火曜日の幻想譚 Ⅳ
416.深夜徘徊の理由
深夜に外出するのが好きだ。
別に変なことをする気はない。ただ、普段とはちょっと違う街の景色がもの珍しいというだけだ。人や車が行き交う昼間とは違い、いるのはせいぜいガラの悪い若い子ぐらい、車もタクシーぐらいしか通っていない、そんな街の夜の顔というのをのぞき見るのがたまらない。
今夜も適当に飲み物を買うという用事を作って、深夜に外に出る。しんと冷えた空気もまた風情があっていい。そんなふうに思い、コンビニエンスストアへ行こうと思っていたら、家のすぐ近くに自動販売機ができているのを見かけた。
「あー、ここにできちゃったのか」
僕はがっかりしたような、うれしいような複雑な表情になってしまう。ここに自動販売機があるとたしかに便利だ。しかし便利な半面、深夜の外出に差し障りが出てしまう。ここで用が済んでしまうと、深夜の空気を存分に楽しめなくなってしまうのだ。
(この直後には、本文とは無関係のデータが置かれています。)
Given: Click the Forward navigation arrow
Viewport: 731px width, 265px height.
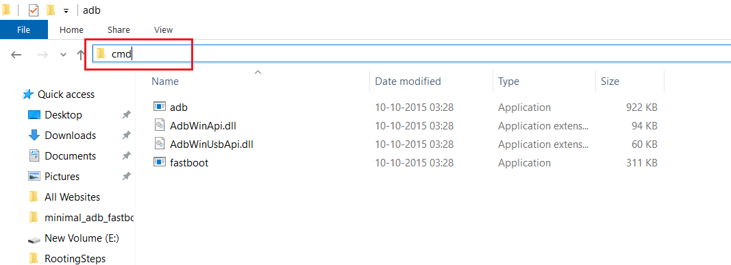Looking at the screenshot, I should click(42, 55).
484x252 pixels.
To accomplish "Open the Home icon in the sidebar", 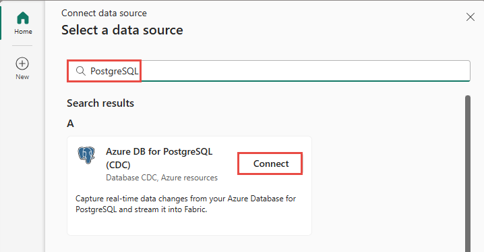I will pyautogui.click(x=23, y=18).
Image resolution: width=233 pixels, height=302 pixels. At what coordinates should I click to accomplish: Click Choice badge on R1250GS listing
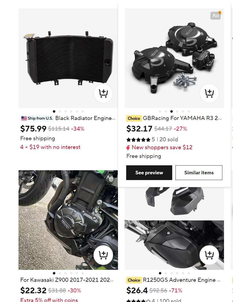[134, 280]
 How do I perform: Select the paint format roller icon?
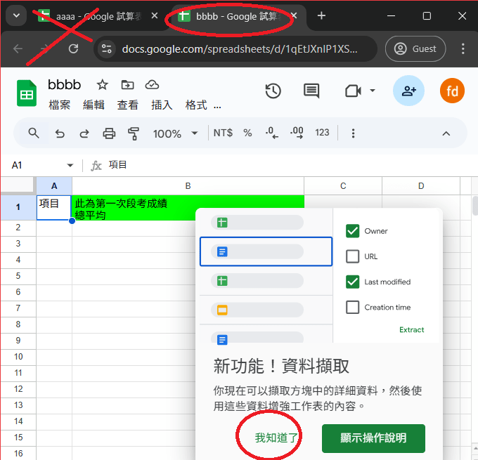point(134,133)
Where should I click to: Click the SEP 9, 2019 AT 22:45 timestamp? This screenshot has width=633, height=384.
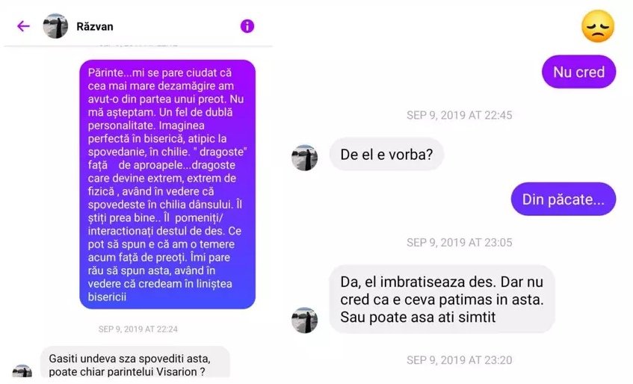[x=460, y=115]

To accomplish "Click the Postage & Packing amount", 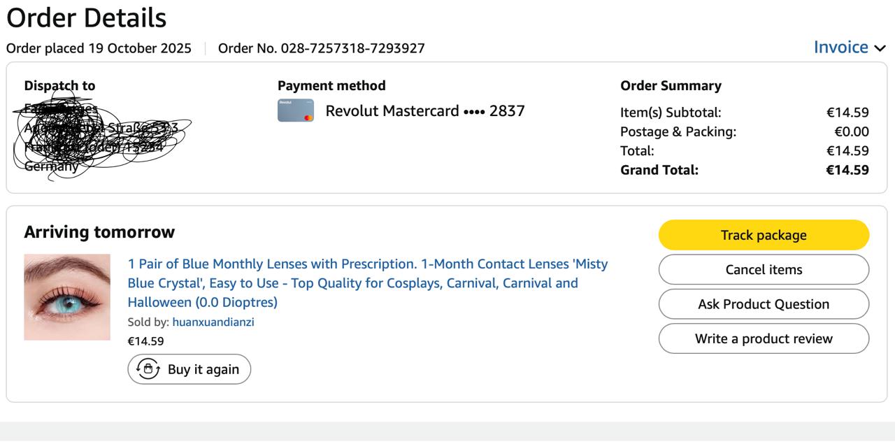I will tap(851, 131).
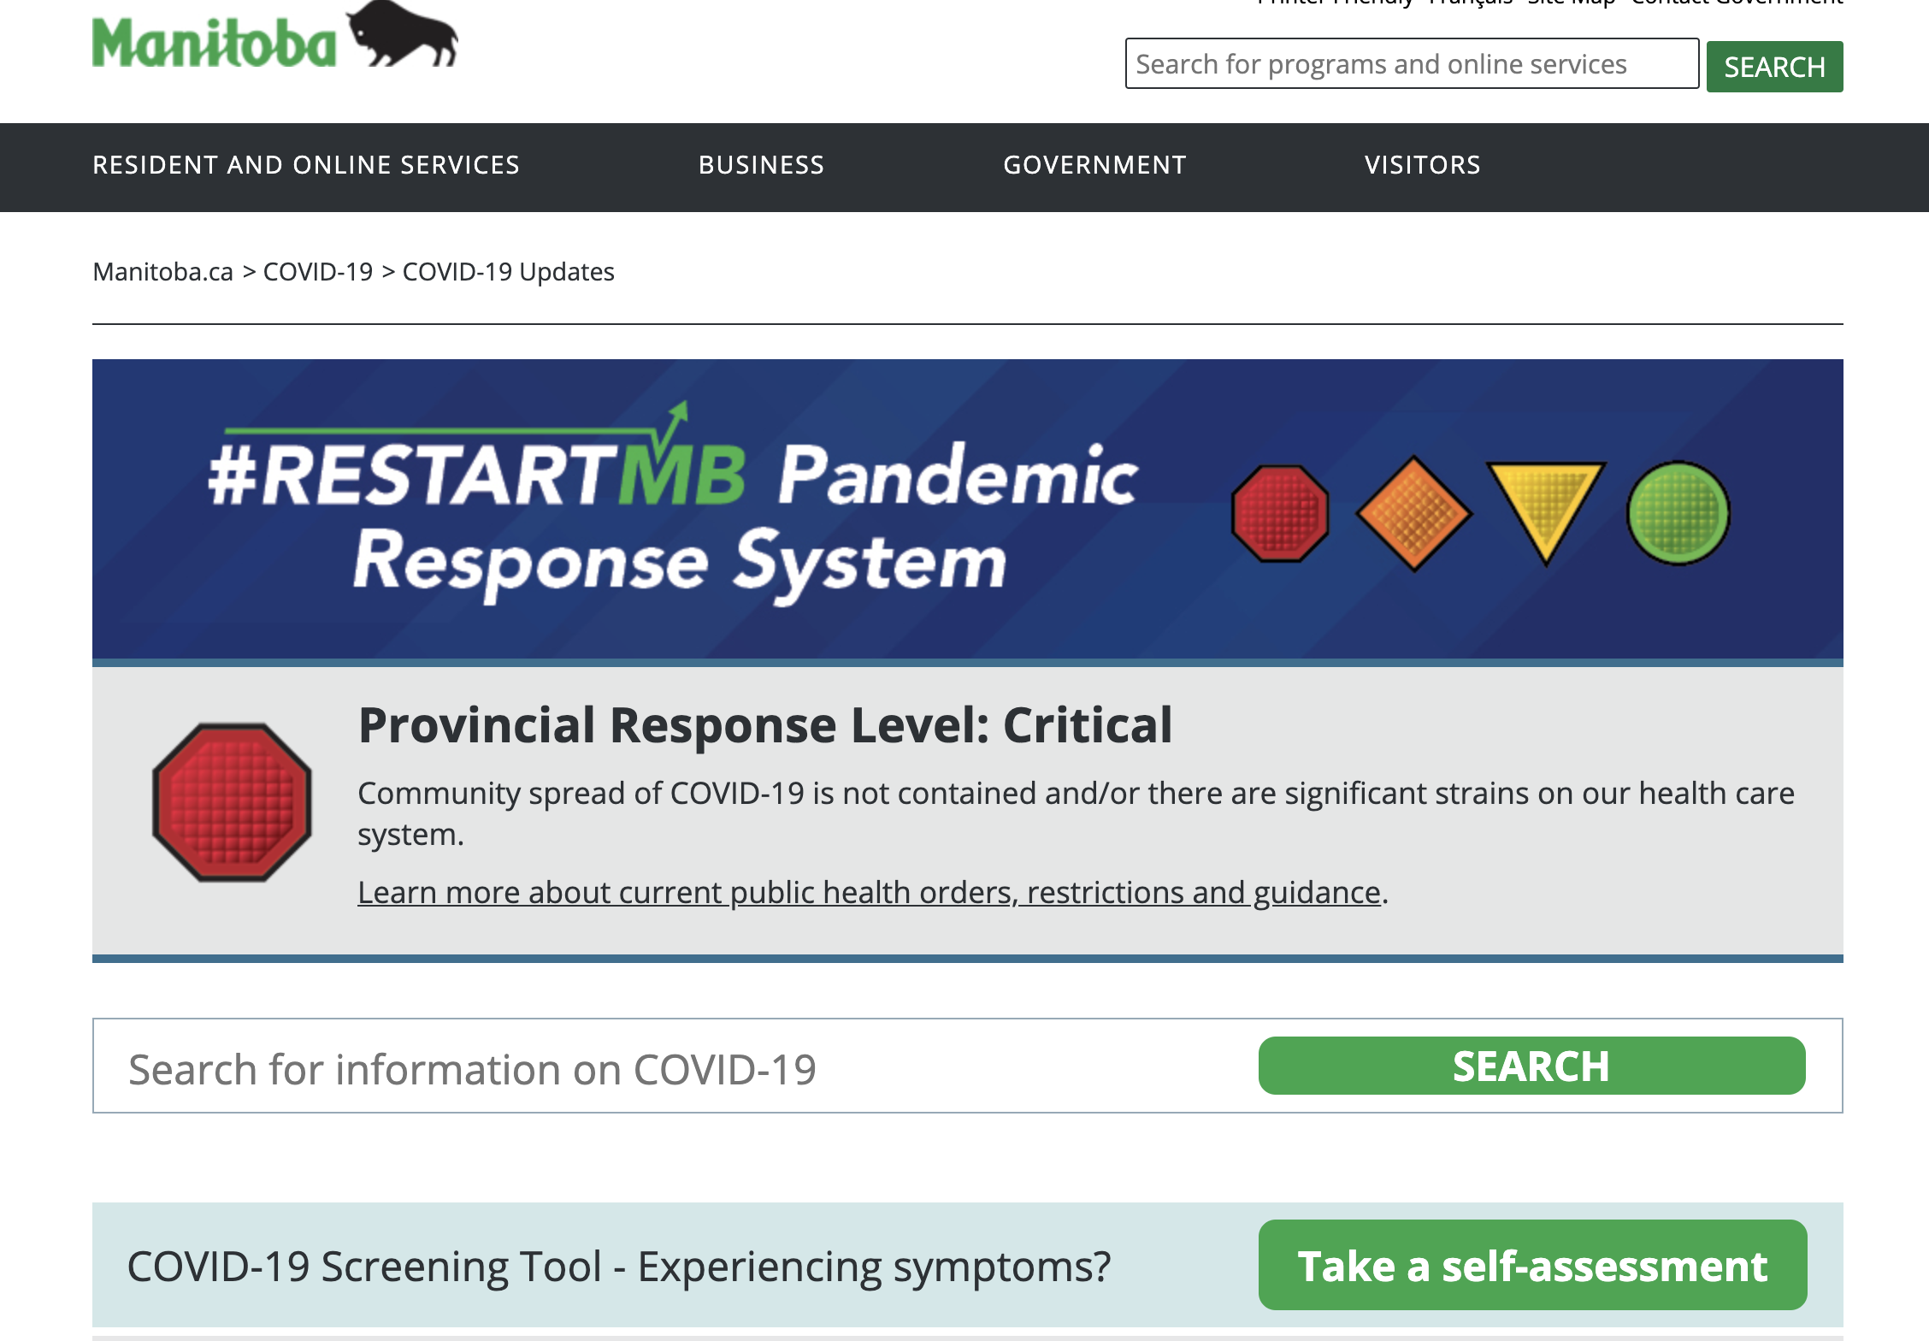Screen dimensions: 1929x1341
Task: Open the public health orders and guidance link
Action: point(869,893)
思えば、僕はただ深夜を楽しんでいただけではなかった。行き詰まったとき、アイデアややる気が出ないとき、外の空気を吸うことで幾度も危機を乗りこえてきたじゃないか。家で仕事をするというのは気楽な反面、定期的にそういう頭の入れ替えもする必要があるもんだ。
取りあえず、今はこの自動販売機のお世話になろう、そう思い、小銭を入れて飲み物を買う。そして、出てきた缶コーヒーをつかみ取りながら、これからは違う外出の理由をでっち上げて、コンビニエンスストアとかに行くようにしないとな、と僕は思った。